752 Ocean Circulation Theory (3:3:0) Prerequisites: CLIM 712 or 711 or equivalent, or permission of instructor. Theory of the large-scale circulation of the worldÕs oceans. Covers Sverdrup theory for large-scale horizontal circulation, role of friction, and nonlinearity; western boundary layer dynamics; quasigeostrophic theory for stratified flow, geostrophic contours, and potential vorticity homogenization; theory of the ventilated thermocline; abyssal circulation.
759 Topics in Climate Dynamics (3:3:0) Prerequisites: permission of instructor. Covers selected topics in climate dynamics not covered in fixed-content courses. May be repeated for credit when offered with different content.
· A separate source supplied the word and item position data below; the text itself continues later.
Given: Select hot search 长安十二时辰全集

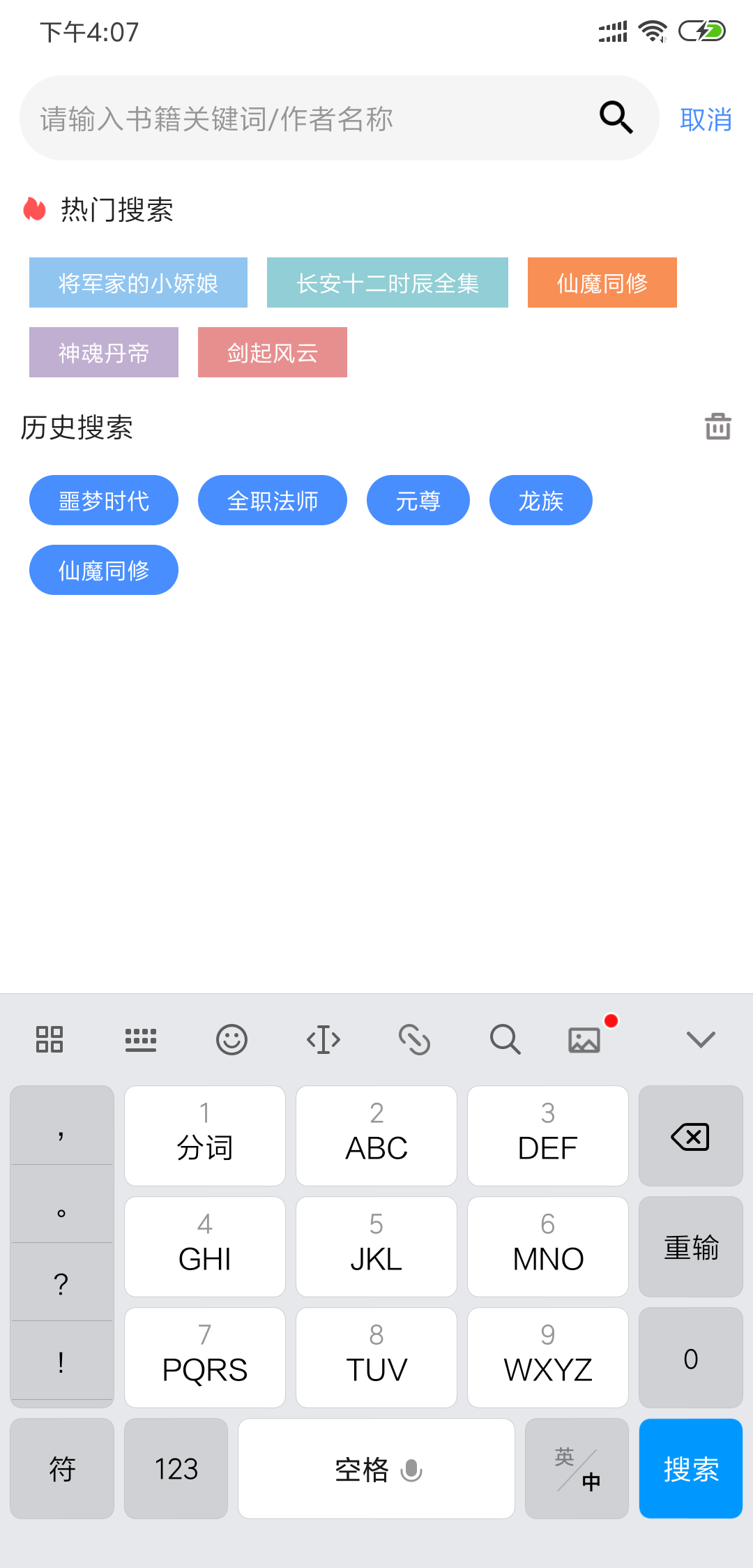Looking at the screenshot, I should [x=388, y=282].
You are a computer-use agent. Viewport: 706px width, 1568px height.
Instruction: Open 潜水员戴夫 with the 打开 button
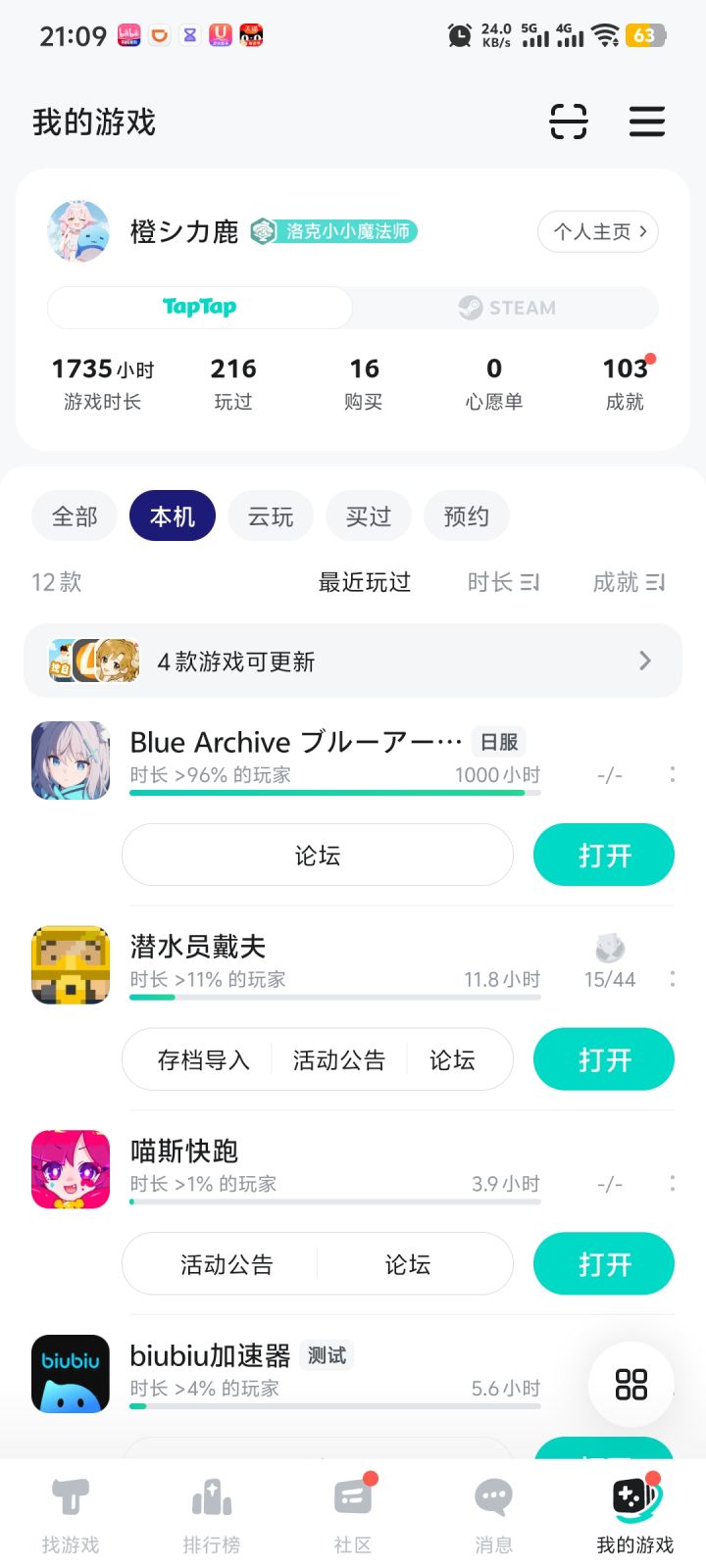point(603,1059)
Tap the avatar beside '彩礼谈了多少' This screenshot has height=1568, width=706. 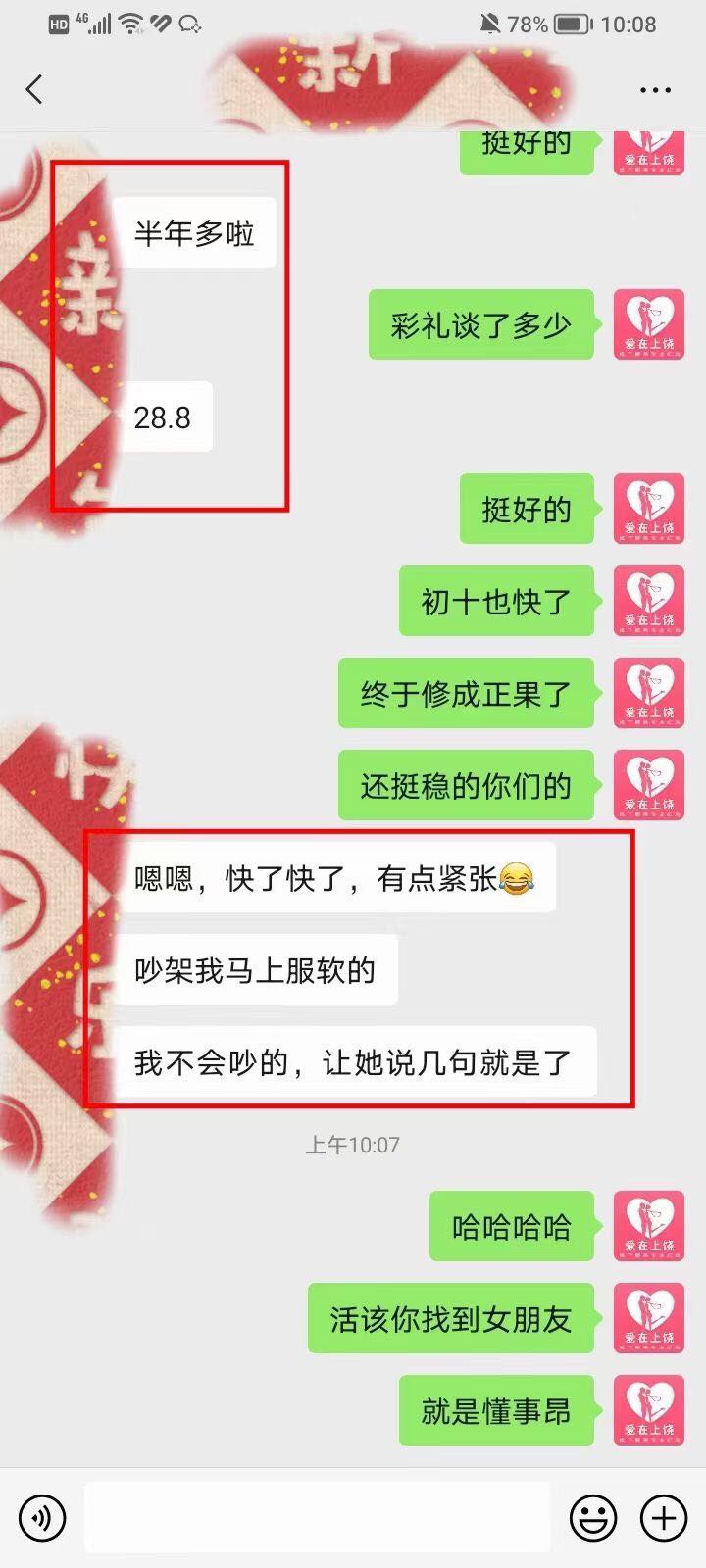point(648,324)
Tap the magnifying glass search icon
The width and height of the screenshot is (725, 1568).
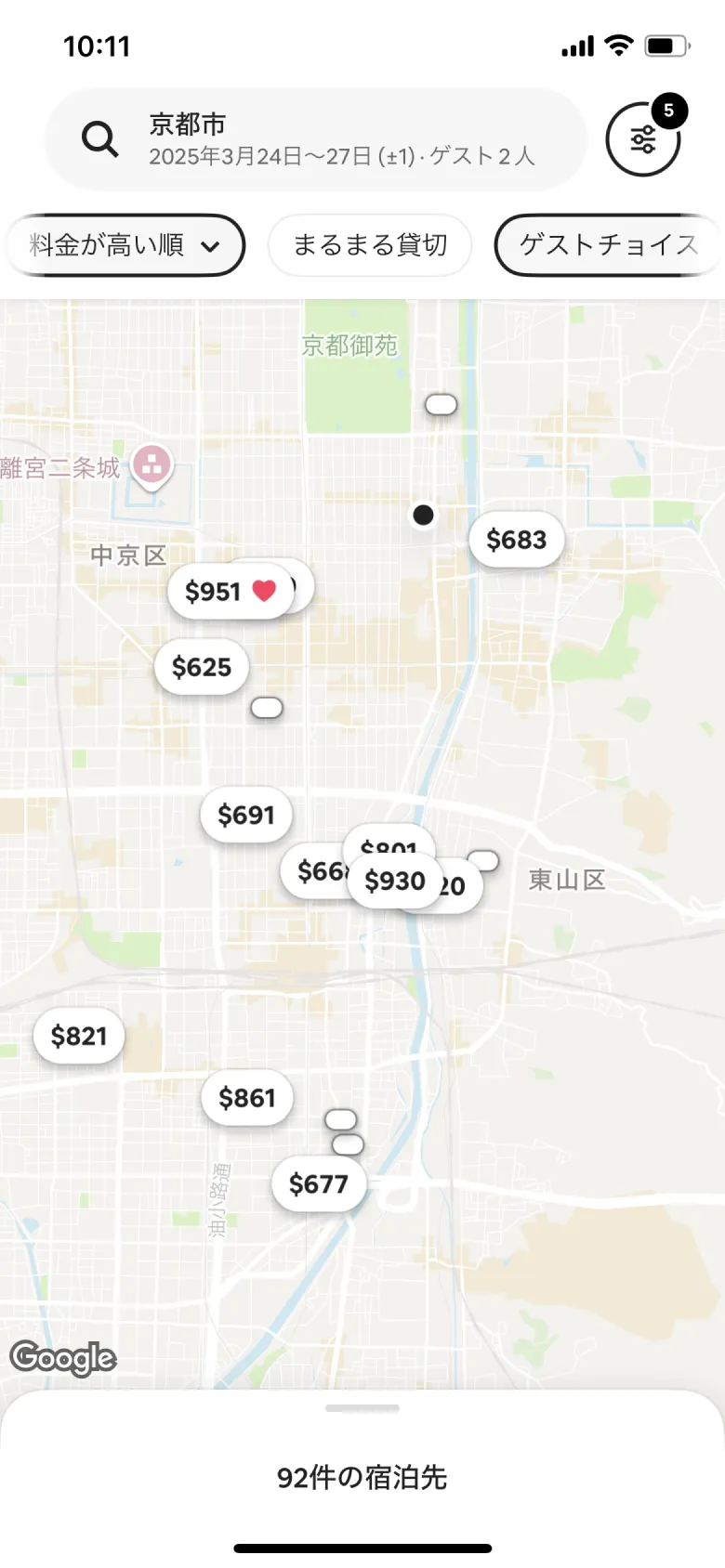(x=99, y=139)
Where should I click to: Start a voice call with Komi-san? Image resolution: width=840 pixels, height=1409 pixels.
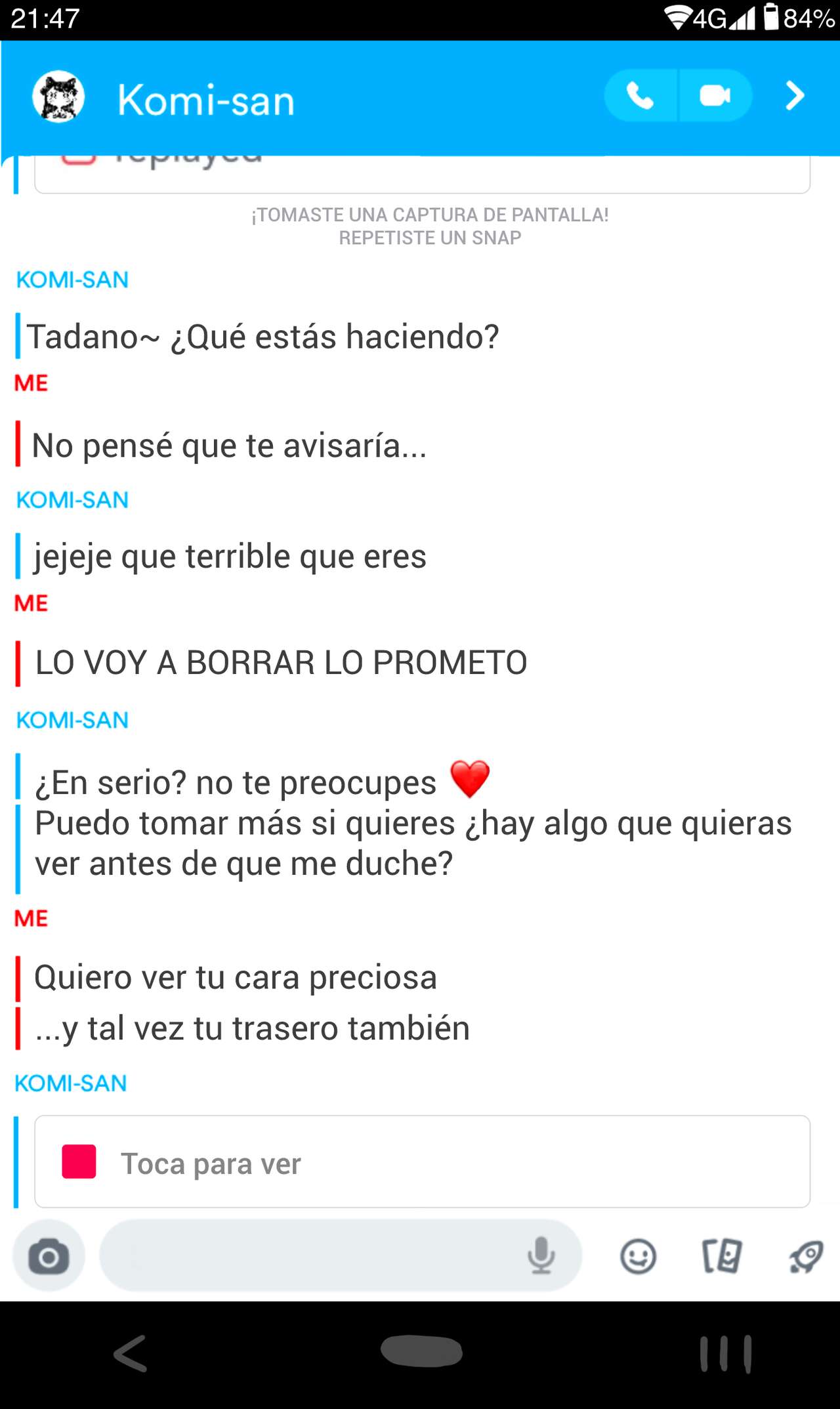click(640, 96)
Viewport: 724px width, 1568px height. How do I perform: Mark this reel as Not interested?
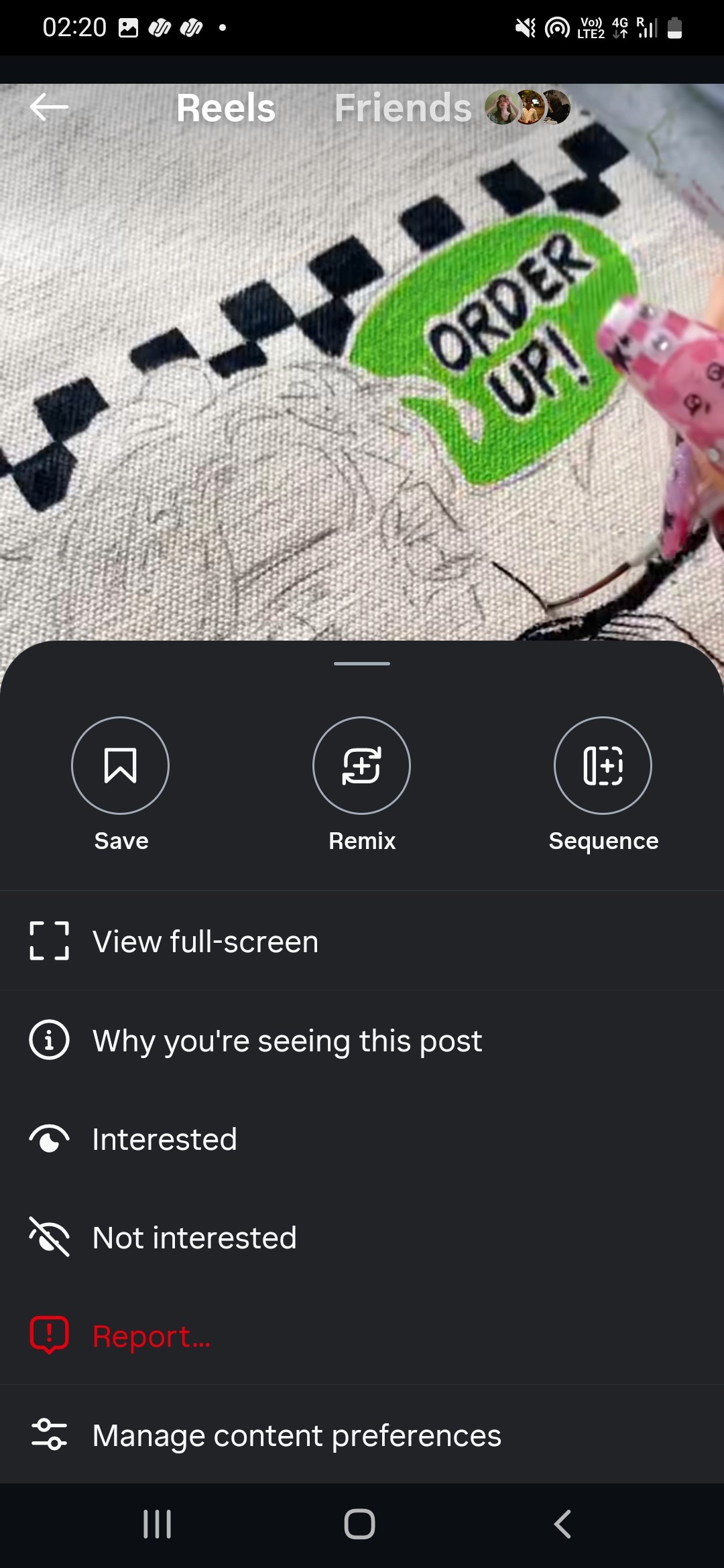(x=194, y=1238)
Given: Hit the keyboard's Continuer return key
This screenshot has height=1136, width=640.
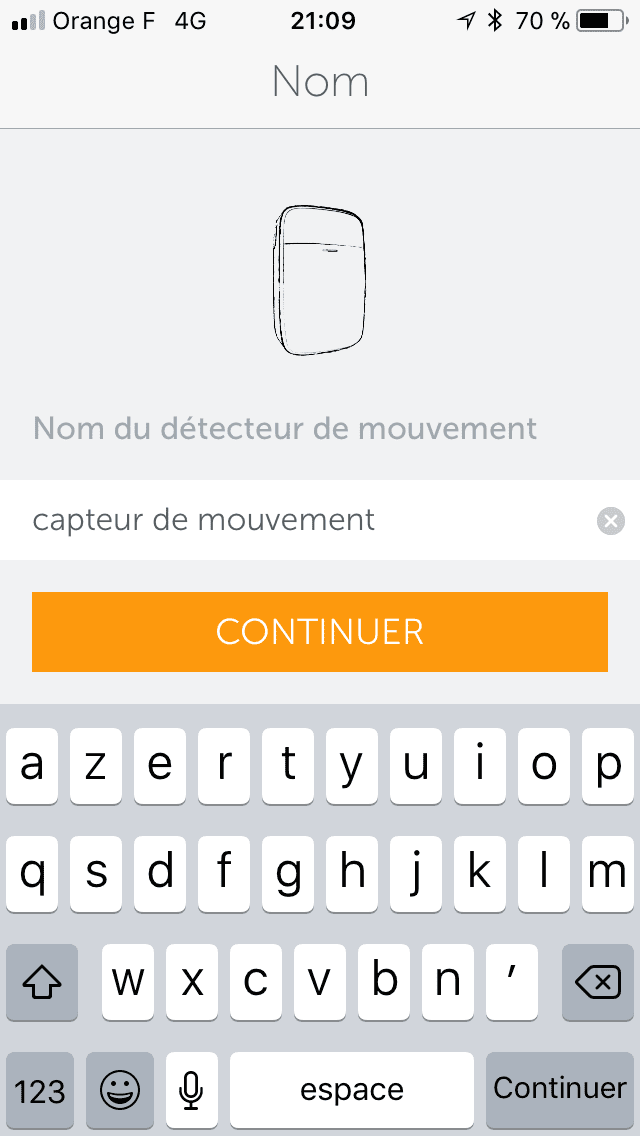Looking at the screenshot, I should (x=560, y=1087).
998 Doctoral Dissertation Proposal (1-12:0:0) Prerequisites: doctoral standing and permission of instructor. Covers development of research proposal under guidance of dissertation director and doctoral committee. Proposal forms basis for climate dynamics doctoral dissertation. Course may be repeated as needed; however, no more than 12 credits of CLIM 998 may be applied to doctoral degree requirements.
999 Doctoral Dissertation (1-12:0:0) Prerequisites: admission to doctoral candidacy and permission of instructor. Involves doctoral dissertation research under direction of dissertation director. May be repeated as needed; however, no more than 24 credits total in CLIM 998 and 999 may be applied to doctoral degree requirements.